Unterricht ist eine Illusion
Das hört sich wieder einmal böse an, aber ich halte klassischen Unterricht, sei er kooperativ, frontal oder sonstwie geführt für eine solche. In Lehrproben und Unterrichtsbesuchen, also da, wo es darauf ankommt, wird es für mich besonders deutlich.
- Es ist eine Illusion zu glauben, dass SuS einer Lerngruppe zur gleichen Zeit das Gleiche lernen wollen. Deswegen sind Dinge wie Motivation und Disziplinierung überhaupt erst erforderlich. Motivation kann ich durch Methoden, interessante Impulse u.ä. generieren, Disziplin hauptsächlich durch Authentizität und Autorität (das will ich dringend „autoritär“ unterschieden wissen).
- Es ist eine Illusion zu glauben, dass Unterricht frei ist. Der Lehrende gibt bedingt durch z.B. curriculare Vorgaben Inhalte für die Stunde vor und er verfolgt ein Ziel mit einer Unterrichtsstunde, welches zunächst für die Lerngruppe verdeckt ist – sonst wäre die Stunde bereits zerbröselt, wenn ich z.B. den Satz des Pythagoras geometrisch nachweisen möchte und den Beweis an den Anfang stelle. Natürlich kann ich meine Stunde so anlegen, dass mehrere Wege zum Ziel führen. Gleichwohl zwinge ich der Lerngruppe die Stadt auf, in die sie zu gehen haben. Sie können allenfalls entscheiden, ob sie das singend oder tanzend, auf direktem oder indirektem Weg, am Fluss entlang oder über das Gebirge hinweg tun wollen.

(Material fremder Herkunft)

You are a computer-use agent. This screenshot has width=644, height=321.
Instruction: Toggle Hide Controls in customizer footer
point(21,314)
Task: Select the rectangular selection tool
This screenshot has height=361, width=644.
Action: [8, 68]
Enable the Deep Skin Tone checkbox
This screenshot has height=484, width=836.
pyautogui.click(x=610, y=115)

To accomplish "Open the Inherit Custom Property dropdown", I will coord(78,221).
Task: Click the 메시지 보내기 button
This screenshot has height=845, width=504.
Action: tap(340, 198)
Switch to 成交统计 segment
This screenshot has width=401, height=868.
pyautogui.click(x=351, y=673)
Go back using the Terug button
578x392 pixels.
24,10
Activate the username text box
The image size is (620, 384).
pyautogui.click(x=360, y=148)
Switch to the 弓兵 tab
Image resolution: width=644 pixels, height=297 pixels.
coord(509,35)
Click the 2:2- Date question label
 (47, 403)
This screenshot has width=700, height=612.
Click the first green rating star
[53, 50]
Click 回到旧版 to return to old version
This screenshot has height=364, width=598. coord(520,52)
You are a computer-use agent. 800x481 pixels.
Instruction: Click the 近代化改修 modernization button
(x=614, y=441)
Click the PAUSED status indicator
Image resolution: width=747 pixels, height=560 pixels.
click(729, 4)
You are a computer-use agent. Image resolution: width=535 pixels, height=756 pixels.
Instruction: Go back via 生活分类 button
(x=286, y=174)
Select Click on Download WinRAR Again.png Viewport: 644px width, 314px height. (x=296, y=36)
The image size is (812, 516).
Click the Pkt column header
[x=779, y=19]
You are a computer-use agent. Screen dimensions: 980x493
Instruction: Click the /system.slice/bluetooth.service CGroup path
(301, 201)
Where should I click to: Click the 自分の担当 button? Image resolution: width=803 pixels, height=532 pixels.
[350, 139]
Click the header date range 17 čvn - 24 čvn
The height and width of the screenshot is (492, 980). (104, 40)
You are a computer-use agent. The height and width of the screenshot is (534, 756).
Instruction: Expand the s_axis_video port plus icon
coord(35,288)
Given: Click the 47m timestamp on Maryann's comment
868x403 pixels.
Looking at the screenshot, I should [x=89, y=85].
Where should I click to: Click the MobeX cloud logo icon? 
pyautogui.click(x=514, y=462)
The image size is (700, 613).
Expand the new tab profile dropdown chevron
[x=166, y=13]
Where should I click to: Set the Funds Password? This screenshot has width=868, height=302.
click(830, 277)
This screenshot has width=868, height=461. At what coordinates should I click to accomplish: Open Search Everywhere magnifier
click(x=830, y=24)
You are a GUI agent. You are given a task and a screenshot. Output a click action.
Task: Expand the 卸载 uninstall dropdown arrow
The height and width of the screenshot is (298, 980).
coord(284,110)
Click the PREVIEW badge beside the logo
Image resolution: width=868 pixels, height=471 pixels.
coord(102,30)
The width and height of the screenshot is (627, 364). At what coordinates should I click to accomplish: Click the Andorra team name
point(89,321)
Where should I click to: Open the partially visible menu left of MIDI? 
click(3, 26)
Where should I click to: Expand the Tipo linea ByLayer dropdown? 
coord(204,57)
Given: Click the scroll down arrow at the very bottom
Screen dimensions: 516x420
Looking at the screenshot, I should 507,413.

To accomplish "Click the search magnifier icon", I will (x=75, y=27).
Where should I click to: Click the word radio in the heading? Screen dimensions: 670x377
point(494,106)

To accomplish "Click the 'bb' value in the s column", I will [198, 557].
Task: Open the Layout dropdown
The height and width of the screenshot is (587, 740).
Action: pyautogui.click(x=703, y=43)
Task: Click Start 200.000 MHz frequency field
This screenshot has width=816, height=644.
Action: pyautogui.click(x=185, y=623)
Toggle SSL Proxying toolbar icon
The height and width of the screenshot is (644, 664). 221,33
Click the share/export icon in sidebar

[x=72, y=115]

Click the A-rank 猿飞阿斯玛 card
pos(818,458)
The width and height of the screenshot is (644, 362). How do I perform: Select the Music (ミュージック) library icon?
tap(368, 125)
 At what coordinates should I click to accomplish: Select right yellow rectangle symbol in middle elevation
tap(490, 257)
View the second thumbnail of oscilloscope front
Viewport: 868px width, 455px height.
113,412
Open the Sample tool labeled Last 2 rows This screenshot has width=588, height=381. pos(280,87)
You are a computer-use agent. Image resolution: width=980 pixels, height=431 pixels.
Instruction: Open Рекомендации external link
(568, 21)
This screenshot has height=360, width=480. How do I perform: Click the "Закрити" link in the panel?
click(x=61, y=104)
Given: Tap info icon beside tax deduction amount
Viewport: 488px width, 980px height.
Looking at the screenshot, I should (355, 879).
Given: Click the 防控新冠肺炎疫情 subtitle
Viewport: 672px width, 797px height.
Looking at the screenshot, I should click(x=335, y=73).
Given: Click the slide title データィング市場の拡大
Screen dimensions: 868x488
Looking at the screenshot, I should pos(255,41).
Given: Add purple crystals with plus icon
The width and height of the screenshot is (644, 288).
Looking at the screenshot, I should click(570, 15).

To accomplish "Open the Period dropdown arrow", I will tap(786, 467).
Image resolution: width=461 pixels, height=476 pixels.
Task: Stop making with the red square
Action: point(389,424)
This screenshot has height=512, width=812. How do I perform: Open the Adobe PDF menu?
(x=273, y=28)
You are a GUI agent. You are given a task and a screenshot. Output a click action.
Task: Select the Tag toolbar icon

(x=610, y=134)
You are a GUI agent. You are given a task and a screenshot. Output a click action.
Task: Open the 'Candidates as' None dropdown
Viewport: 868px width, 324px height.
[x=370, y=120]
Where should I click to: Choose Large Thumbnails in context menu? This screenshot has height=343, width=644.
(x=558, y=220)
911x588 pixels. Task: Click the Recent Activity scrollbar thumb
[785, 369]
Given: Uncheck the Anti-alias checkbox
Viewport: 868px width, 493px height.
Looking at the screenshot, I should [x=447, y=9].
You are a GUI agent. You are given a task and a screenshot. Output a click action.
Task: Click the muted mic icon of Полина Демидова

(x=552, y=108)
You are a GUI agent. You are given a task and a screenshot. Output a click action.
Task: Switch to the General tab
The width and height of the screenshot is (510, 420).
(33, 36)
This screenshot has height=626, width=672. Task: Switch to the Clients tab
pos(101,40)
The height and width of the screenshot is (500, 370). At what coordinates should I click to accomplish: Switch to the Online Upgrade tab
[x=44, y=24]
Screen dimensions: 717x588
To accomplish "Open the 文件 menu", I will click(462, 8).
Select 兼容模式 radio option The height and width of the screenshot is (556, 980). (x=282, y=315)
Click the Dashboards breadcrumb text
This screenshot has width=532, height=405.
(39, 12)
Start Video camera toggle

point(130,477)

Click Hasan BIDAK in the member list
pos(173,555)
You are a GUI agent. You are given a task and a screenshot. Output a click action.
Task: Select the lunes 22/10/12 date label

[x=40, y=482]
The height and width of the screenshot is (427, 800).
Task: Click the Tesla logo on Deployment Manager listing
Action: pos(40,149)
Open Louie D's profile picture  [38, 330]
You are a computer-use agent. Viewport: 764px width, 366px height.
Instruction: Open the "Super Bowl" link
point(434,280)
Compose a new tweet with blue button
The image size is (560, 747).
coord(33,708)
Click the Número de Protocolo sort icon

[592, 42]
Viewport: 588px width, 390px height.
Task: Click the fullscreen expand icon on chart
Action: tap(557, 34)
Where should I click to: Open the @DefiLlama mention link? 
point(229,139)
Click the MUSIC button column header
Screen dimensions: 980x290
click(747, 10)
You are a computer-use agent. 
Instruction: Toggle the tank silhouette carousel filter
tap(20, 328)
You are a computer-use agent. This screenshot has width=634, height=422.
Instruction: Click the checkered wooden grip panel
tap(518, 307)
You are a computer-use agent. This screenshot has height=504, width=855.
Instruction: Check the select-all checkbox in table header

Ketzerisch könnte man behaupten, dass eine Stunde dann besonders gut gelingt, wenn ich es als Lehrkraft vollbringe, die Illusion von Freiheit zu schaffen und gleichzeitig die SuS nicht merken zu lassen, dass sie mit einer Illusion konfrontiert sind. Das Urteil nach einer Lehrprobe/Unterrichtsbesichtigung lautet dann: „Die SuS haben sich den Sachverhalt durch eine zweckdienliche Methodik und hervorragende Materialen motiviert und selbstständig erarbeitet!“. Aber das, was sie sich erarbeiten sollten, stand mit den möglichen Wegen, die die SuS gehen konnten, bereits im Entwurf. Deswegen möchte ich solche Stunden nicht „frei“ nennen und Menschen, sondern es handelt sich in meinen Augen dann um eine intendierte, möglichst perfekte Illusion.
Was ist daran schlimm?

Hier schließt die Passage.